# Segmenting and Clustering Neighborhoods in Toronto

This is part of IBM Data Science Certification - Capstone project week 3 to segment and cluster neighbouthoods in Toronto. 

To explore and cluster the neighborhoods in Toronto, there is a Wikipedia page that has all the information required. 
We will perform 3 steps to complete the project - 

Step 1 - we will scrape the Wikipedia page.

Step 2 - we will perform data wrangling and data cleaning. Then, we will create a pandas dataframe from this data to make a structured format.

Step 3 - we will use K-means to cluster the data.

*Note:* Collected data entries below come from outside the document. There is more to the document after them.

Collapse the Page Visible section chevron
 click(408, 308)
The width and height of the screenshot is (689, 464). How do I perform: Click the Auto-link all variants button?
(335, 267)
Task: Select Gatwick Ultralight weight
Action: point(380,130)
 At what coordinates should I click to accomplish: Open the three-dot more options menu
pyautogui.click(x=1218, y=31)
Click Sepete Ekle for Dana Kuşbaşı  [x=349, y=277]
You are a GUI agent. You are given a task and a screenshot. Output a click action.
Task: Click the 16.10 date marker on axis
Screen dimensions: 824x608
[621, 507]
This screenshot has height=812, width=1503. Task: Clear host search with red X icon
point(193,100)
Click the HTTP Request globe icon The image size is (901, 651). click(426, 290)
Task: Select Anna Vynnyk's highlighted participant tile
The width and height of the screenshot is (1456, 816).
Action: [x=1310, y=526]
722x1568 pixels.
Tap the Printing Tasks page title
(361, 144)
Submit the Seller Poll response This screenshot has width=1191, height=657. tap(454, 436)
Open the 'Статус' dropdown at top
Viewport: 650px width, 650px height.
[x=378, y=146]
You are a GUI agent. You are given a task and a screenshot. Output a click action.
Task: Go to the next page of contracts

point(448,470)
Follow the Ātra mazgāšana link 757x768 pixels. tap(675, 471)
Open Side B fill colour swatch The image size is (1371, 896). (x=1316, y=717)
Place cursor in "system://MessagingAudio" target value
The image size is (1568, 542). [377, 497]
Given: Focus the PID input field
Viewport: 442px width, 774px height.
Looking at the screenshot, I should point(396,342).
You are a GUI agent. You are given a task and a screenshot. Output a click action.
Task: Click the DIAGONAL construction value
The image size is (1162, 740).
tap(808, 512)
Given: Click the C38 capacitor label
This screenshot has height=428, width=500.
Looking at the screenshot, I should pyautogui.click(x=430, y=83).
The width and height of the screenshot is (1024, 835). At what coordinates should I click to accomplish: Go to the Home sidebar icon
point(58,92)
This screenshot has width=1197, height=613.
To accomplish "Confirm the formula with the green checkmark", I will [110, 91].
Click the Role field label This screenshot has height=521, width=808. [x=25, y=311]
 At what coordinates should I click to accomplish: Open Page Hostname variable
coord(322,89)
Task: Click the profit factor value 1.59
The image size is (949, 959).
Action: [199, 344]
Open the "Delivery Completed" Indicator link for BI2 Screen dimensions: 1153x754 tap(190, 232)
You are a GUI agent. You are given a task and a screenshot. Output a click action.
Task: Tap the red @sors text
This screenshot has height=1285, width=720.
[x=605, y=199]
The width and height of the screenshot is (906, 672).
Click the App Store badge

## import required libraries

In [22]:
#get required libraries

from bs4 import BeautifulSoup
import requests
import pandas as pd
import numpy as np
from IPython.display import display_html

## Step 1 - Scrap wikipedia page to get postal codes of Canada and create pandas dataframe

In [23]:
#scrap wikipedia page
page_url = "https://en.wikipedia.org/wiki/List_of_postal_codes_of_Canada:_M"
source = requests.get(page_url).text

soup=BeautifulSoup(source,'xml')

tab = str(soup.table)
#display_html(tab,raw=True)

In [24]:
#Convert html to Pandas dataframe to enable cleaning and processing of data

dfs = pd.read_html(tab)
df=dfs[0]
df.head()

Unnamed: 0,Postal Code,Borough,Neighbourhood
0,M1A,Not assigned,Not assigned
1,M2A,Not assigned,Not assigned
2,M3A,North York,Parkwoods
3,M4A,North York,Victoria Village
4,M5A,Downtown Toronto,"Regent Park, Harbourfront"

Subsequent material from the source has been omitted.